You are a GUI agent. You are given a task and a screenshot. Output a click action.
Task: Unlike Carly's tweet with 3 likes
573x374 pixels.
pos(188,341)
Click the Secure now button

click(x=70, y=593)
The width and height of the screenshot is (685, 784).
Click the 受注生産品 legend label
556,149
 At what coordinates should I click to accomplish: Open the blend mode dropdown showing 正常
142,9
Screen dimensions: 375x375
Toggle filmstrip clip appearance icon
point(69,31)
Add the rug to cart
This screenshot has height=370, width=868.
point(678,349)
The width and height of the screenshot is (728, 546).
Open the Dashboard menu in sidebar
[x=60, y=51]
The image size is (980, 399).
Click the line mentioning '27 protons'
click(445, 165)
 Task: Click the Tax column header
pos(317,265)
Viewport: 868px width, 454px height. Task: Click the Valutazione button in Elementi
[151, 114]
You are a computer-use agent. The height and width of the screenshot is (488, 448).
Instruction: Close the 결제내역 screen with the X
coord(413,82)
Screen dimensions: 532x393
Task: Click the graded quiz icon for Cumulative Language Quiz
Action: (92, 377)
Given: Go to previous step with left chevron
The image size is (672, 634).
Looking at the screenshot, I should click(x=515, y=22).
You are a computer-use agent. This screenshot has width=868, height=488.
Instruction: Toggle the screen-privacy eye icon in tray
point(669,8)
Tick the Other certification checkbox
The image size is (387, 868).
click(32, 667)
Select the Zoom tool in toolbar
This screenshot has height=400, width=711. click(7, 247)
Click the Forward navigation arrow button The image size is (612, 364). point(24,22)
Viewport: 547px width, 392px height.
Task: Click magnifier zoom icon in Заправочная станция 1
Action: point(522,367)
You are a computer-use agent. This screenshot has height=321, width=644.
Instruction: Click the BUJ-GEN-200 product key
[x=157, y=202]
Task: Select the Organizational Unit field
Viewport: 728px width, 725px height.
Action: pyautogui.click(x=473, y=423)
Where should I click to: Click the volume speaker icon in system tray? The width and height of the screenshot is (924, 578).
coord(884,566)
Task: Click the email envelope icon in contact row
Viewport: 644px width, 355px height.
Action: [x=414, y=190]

-------

Task details →
Copy out each line above, character for character.

Final answer →
You are a GUI agent. You are given a task and a screenshot. Output a click action.
Task: Unlike Carly's tweet with 3 likes
573x374 pixels.
pos(188,341)
Click the Secure now button

click(x=70, y=593)
The width and height of the screenshot is (685, 784).
Click the 受注生産品 legend label
556,149
 At what coordinates should I click to accomplish: Open the blend mode dropdown showing 正常
142,9
Screen dimensions: 375x375
Toggle filmstrip clip appearance icon
point(69,31)
Add the rug to cart
This screenshot has height=370, width=868.
point(678,349)
The width and height of the screenshot is (728, 546).
Open the Dashboard menu in sidebar
[x=60, y=51]
The image size is (980, 399).
Click the line mentioning '27 protons'
click(445, 165)
 Task: Click the Tax column header
pos(317,265)
Viewport: 868px width, 454px height. Task: Click the Valutazione button in Elementi
[151, 114]
You are a computer-use agent. The height and width of the screenshot is (488, 448).
Instruction: Close the 결제내역 screen with the X
coord(413,82)
Screen dimensions: 532x393
Task: Click the graded quiz icon for Cumulative Language Quiz
Action: (92, 377)
Given: Go to previous step with left chevron
The image size is (672, 634).
Looking at the screenshot, I should click(x=515, y=22).
You are a computer-use agent. This screenshot has width=868, height=488.
Instruction: Toggle the screen-privacy eye icon in tray
point(669,8)
Tick the Other certification checkbox
The image size is (387, 868).
click(32, 667)
Select the Zoom tool in toolbar
This screenshot has height=400, width=711. click(7, 247)
Click the Forward navigation arrow button The image size is (612, 364). point(24,22)
Viewport: 547px width, 392px height.
Task: Click magnifier zoom icon in Заправочная станция 1
Action: point(522,367)
You are a computer-use agent. This screenshot has height=321, width=644.
Instruction: Click the BUJ-GEN-200 product key
[x=157, y=202]
Task: Select the Organizational Unit field
Viewport: 728px width, 725px height.
Action: pyautogui.click(x=473, y=423)
Where should I click to: Click the volume speaker icon in system tray? The width and height of the screenshot is (924, 578).
coord(884,566)
Task: Click the email envelope icon in contact row
Viewport: 644px width, 355px height.
Action: [x=414, y=190]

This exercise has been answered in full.